-- START --

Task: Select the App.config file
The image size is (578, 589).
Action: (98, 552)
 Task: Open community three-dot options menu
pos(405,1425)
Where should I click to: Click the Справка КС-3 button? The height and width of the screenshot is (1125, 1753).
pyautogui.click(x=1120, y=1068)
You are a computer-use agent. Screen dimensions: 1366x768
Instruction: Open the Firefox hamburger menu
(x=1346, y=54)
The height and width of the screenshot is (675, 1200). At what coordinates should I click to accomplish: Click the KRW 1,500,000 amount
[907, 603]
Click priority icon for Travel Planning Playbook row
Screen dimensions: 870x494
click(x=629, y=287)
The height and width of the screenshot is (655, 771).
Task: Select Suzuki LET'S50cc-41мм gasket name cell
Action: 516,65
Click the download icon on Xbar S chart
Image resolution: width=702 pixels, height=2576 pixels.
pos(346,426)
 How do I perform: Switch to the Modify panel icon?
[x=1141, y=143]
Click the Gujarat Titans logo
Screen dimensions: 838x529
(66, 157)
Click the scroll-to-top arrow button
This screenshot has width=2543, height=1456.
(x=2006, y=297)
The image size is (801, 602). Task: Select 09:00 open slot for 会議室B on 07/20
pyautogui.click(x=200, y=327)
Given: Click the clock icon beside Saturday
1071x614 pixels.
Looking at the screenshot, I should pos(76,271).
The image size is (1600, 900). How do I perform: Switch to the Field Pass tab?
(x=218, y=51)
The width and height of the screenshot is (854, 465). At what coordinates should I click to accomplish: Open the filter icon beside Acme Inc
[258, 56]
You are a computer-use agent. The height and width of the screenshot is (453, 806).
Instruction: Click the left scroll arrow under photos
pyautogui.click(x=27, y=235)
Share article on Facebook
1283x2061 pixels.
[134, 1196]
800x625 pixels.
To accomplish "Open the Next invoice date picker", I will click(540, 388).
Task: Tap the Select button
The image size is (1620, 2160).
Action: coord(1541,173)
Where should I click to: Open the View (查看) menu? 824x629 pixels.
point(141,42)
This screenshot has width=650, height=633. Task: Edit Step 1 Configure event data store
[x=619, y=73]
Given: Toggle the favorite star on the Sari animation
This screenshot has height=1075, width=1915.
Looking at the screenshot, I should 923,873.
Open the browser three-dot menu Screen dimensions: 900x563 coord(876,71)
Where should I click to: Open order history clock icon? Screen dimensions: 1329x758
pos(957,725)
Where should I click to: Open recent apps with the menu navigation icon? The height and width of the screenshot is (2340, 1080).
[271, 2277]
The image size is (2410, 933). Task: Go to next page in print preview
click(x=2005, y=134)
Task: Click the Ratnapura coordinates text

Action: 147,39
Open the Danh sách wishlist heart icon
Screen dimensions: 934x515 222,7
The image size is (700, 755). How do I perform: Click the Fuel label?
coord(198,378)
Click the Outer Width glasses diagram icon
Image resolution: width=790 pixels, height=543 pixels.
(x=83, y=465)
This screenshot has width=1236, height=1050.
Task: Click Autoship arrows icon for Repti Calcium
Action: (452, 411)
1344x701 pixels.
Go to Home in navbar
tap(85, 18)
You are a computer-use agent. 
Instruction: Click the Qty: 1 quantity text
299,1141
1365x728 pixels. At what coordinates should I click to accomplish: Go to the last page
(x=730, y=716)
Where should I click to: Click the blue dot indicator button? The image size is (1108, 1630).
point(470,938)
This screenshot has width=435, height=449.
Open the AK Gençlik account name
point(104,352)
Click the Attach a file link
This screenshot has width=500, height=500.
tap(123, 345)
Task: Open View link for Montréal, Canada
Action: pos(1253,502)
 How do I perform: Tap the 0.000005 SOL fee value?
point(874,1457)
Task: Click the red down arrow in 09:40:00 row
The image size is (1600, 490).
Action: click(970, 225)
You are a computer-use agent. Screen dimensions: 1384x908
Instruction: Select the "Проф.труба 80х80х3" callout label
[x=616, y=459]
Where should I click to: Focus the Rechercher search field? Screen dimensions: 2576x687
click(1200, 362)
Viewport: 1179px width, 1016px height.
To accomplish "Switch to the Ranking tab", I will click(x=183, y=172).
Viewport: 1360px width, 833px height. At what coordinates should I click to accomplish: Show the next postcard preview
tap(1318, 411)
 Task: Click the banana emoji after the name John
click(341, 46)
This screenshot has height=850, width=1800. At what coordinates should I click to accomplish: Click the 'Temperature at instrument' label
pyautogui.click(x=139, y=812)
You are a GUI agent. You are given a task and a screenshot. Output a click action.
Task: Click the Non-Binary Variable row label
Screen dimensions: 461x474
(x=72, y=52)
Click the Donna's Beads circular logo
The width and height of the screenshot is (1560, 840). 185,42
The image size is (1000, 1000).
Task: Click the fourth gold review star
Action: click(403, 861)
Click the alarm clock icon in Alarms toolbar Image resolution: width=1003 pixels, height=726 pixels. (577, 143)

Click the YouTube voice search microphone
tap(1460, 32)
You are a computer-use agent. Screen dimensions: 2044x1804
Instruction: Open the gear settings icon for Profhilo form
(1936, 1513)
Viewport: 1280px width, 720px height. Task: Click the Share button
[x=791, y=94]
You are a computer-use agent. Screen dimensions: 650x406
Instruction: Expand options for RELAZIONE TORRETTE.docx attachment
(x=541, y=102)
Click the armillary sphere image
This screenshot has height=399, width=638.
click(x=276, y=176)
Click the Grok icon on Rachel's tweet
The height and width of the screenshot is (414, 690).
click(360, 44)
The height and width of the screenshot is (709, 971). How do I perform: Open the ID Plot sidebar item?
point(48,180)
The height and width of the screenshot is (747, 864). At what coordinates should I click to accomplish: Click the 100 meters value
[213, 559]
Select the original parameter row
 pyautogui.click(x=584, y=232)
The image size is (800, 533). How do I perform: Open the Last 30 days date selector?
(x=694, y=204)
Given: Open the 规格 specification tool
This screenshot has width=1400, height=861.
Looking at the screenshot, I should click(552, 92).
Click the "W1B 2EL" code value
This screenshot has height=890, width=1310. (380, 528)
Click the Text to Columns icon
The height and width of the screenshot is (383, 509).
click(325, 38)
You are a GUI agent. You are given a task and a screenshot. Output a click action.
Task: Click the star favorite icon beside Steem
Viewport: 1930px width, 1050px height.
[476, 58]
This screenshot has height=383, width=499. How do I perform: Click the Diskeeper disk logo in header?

-- END --

Convert everything in the material from the line containing "How do I perform: Switch to the Modify" down to the line containing "(x=218, y=51)", both included, into a Markdown table with the columns Row and Entry. Put a running number in Row and each line in Entry, and leave out blank lines.

• _Written reply_:
| Row | Entry |
|---|---|
| 1 |  How do I perform: Switch to the Modify panel icon? |
| 2 | [x=1141, y=143] |
| 3 | Click the Gujarat Titans logo |
| 4 | Screen dimensions: 838x529 |
| 5 | (66, 157) |
| 6 | Click the scroll-to-top arrow button |
| 7 | This screenshot has width=2543, height=1456. |
| 8 | (x=2006, y=297) |
| 9 | The image size is (801, 602). Task: Select 09:00 open slot for 会議室B on 07/20 |
| 10 | pyautogui.click(x=200, y=327) |
| 11 | Given: Click the clock icon beside Saturday |
| 12 | 1071x614 pixels. |
| 13 | Looking at the screenshot, I should pos(76,271). |
| 14 | The image size is (1600, 900). How do I perform: Switch to the Field Pass tab? |
| 15 | (x=218, y=51) |